Эта группка разместила свои лежаки рядом со столиком Воронова и разложила на них свои студенистые телеса. Профессор почувствовал легкий приступ тошноты. От Нормы явно воняло и воняло тлением, смертью. У самых профессорских ног спокойно, деловито разлеглись живые трупаки, которым просто позабыли сообщить о том, что они давно мертвы.

Семейка, как по команде, вскинула свои мертвые книжки к лицу и тупо уставилась в печатные странички, словно в прицел. Так почетный караул на похоронах вскидывает приклад карабина к плечу, чтобы дать прощальный залп в честь усопшего.

Проклятое воображение: нет от него покоя!
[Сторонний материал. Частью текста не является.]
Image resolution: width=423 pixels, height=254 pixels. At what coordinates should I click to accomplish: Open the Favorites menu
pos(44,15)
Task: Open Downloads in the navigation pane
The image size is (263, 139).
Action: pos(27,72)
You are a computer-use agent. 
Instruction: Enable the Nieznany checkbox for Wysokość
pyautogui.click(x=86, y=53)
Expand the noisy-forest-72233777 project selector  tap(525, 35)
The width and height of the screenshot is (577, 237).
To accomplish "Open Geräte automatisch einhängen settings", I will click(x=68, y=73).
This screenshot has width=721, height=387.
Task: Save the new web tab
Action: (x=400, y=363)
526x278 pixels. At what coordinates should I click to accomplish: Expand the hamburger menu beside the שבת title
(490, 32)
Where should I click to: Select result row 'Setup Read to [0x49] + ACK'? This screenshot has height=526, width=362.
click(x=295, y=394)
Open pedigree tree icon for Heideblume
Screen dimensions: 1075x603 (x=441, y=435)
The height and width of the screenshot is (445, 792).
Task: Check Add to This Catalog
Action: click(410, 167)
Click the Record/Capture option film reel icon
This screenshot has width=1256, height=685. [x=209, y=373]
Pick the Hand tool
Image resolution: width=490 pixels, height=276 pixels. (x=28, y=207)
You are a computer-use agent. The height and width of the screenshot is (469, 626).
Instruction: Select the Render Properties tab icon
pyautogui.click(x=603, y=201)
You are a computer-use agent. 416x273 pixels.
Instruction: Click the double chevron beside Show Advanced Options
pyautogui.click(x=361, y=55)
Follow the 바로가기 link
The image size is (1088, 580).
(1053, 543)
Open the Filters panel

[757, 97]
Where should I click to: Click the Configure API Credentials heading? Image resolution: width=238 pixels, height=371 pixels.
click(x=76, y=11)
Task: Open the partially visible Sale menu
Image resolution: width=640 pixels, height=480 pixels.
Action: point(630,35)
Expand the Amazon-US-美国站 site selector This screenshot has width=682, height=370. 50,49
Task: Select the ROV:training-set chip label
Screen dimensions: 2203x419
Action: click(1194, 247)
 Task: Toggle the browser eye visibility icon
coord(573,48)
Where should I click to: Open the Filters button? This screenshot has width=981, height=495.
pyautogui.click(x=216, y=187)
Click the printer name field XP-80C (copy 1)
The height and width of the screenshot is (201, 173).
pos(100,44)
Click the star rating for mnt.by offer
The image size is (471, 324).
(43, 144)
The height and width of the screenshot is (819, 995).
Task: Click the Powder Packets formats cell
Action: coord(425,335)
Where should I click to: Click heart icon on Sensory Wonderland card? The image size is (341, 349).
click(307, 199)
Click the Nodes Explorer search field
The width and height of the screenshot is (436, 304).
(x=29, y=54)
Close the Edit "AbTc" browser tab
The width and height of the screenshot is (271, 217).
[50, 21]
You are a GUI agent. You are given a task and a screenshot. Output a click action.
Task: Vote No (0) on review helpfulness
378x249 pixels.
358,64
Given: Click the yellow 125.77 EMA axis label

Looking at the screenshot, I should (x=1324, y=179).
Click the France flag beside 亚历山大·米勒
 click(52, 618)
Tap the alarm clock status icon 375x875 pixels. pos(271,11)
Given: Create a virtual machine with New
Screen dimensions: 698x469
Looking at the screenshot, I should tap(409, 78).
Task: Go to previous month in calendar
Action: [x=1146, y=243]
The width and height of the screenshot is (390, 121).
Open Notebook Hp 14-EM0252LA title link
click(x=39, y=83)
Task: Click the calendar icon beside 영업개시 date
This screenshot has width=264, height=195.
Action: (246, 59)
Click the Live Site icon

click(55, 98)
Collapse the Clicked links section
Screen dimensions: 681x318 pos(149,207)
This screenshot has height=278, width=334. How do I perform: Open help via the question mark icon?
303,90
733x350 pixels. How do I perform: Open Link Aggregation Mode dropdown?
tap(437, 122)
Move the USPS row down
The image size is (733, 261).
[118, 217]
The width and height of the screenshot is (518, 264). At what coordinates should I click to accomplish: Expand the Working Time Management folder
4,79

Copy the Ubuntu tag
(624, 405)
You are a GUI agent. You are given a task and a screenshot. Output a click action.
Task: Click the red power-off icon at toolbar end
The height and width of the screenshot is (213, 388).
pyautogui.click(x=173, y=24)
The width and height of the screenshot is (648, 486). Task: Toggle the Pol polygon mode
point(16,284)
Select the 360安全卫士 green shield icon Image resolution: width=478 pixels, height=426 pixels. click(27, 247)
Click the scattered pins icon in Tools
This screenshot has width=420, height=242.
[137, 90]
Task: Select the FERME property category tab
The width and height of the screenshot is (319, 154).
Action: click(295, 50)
Пришли люди, легли, решили немножко почитать на солнышке, как говорят, для общего развития, а ты — приматы, трупы, котята. Опять за старое. Ну, чего тебе не хватает? Вздохни поглубже и будь как все. Возьми лежачок, поставь рядом, приляг на него и постарайся заглянуть в книжку соседа, папаши семейства. Если не вытошнит, то ты вполне нормальный, ты как все и, значит, выздоровел. Но Воронов заранее знал, что вытошнит, что простые книжки-обложки, обычно начинающиеся со слов: «шли годы, смеркалось», он на дух не переваривал.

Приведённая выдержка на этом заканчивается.